Since the shares were trading at around $63 when I wrote this, a price to AFFO of 20 would mean a decline of 8%. That's livable, but keep in mind the annual dividend is about $2.40 a share. So the share price drop would be equal to about two years' worth of dividends. A price to AFFO of 17.5 suggests a price decline of nearly 22% from recent levels or nearly five and half years' worth of the current dividend. Going all the way to a 15 price to AFFO, which was toward the top of the range between 2000 and 2010, would mean a decline of 30% from current levels. That's about seven and half years' worth of dividends.
It's easy to say you'll hold on through a bad spell when the shares of something you own are trading at premium valuations. It's harder to do so while you watch an investment fall. And if you believe that Realty Income couldn't possibly fall that much, the current dividend would only equate to a 5.3% yield at a price of $45 a share. That's hardly a shockingly high yield and one that Realty Income's yield history suggests is reasonable, if not still a little low.

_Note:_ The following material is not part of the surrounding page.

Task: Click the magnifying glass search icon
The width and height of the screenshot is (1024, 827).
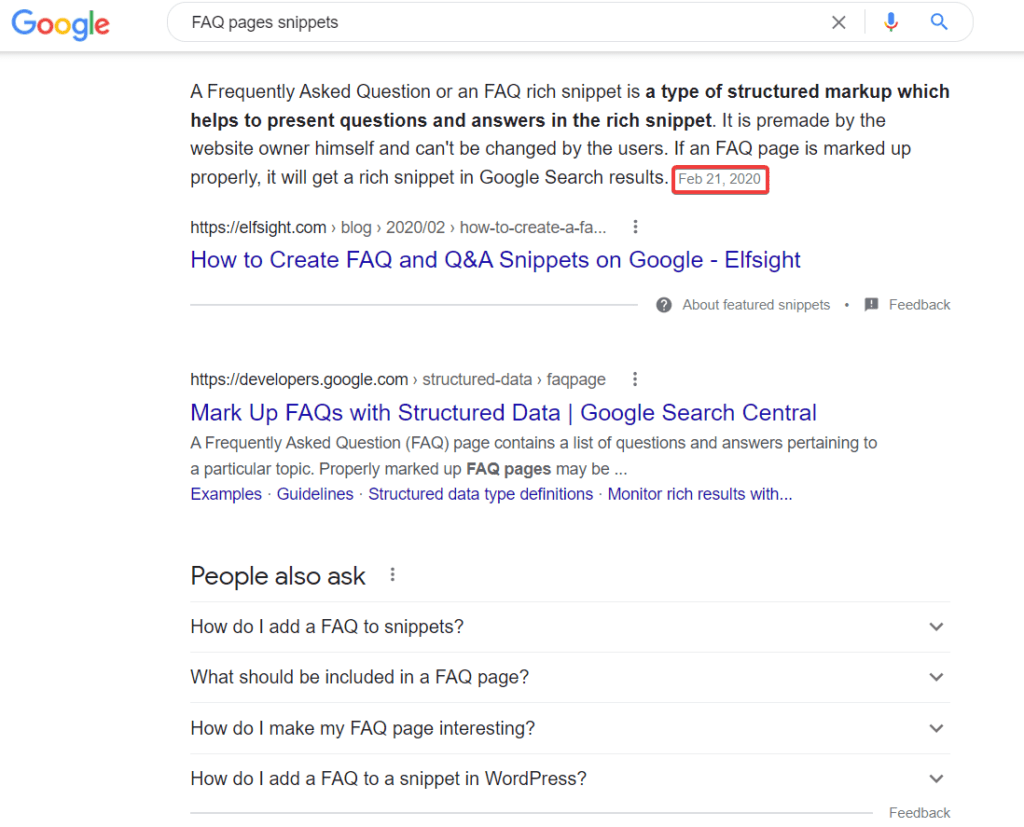Action: [x=939, y=23]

In fact, I'd be more worried that there's a major REIT or market dislocation and that Realty Income's price to AFFO goes back to the low end of the range it was in during 2000 and 2010. Using a price to AFFO of 10 suggests a price of around $30, or less than half of what it is today. Could you hold on through that kind of pain? Before you say that could never happen, look at the Internet bubble and the housing bubble. If we are in a yield bubble driven by the Federal Reserve's artificially low rates, that kind of a drop, even if it's only temporary, isn't out of the question.
I like Realty Income, Honest
I'm not trying to bash Realty Income. I think it's an incredibly well-run REIT. That, however, doesn't mean it's a good value at today's prices. If you don't care about the valuation, that's fine. My only warning is that it's really easy to "not care" when prices are high and a lot harder to "not care" when they start to fall. Maybe I'm wrong and Realty Income's stock will never fall in any meaningful way, but the history of the stock market suggests that's not the most likely outcome.
Disclosure: I/we have no positions in any stocks mentioned, and no plans to initiate any positions within the next 72 hours.
I wrote this article myself, and it expresses my own opinions. I am not receiving compensation for it (other than from Seeking Alpha). I have no business relationship with any company whose stock is mentioned in this article.